The Hospital(ity) School opened on 1 May 2018. Its development proved less politically complex than QuerciaLAB’s, but was impeded by the precarity of the asylum seekers’ circumstances. Three of the six were relocated during fabrication, making it difficult for them to continue. ‘Their situations change so rapidly, that you can start a collaboration thinking you can work with someone on a daily basis, and they’ll suddenly be moved two hours away,’ explains Franz.

He and Elzenbaumer are now applying the lessons learnt from QuerciaLAB and the Hospital(ity) School to a new endeavor, The Forest –  a community academy, which will occupy a long-empty building next to Rovereto railway station. Brave New Alps have signed a nine-year lease on the site and plan to run classes, workshops and events on a collective basis with a network of people from the area. The pair are determined to protect the project from political pressure by funding it independently through donations and bartering.

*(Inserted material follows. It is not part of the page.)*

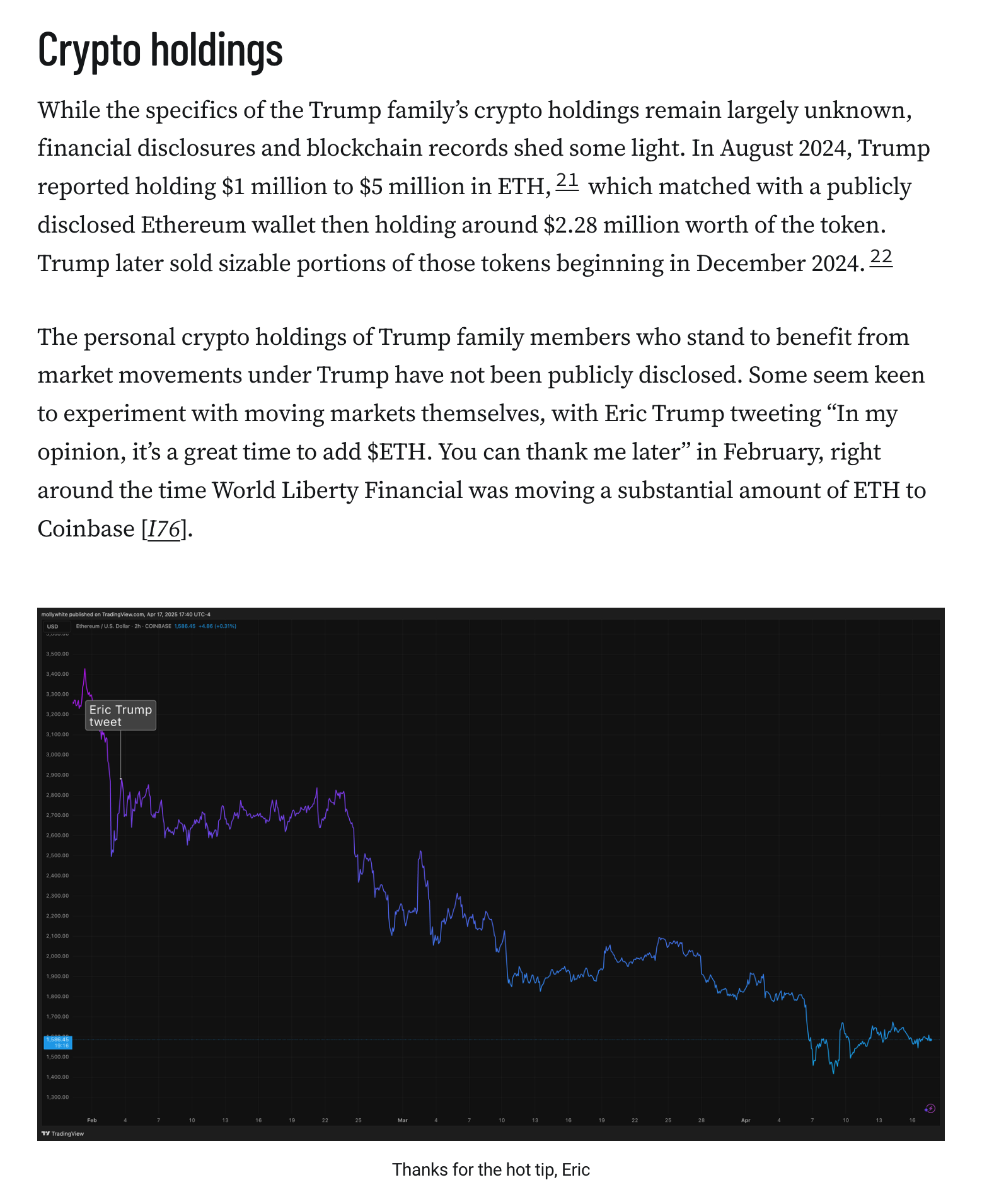Click the blue 1,586.45 current price tag
This screenshot has height=1204, width=982.
pyautogui.click(x=58, y=1042)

‘Doing everything together all the time with consensus decision-making is hard,’ says Elzenbaumer. ‘But we practise design in a humble way that dethrones the designer as the expert. Showing our vulnerability is important, as is recognizing our privileged situation as white Europeans who grew up and studied in a stable environment, and creating solidarity by activating our privileges to challenge inequalities.

Published in frieze, issue 197, September 2018, with the title Make and Do.

Main Image: Hospital(ity) School, 2018. Courtesy: Brave New Alps; photograph: Guillermo Laurin

Alice Rawsthorn is the author of Hello World: Where Design Meets Life (2013) and Design as an Attitude (2018). She lives in London, UK.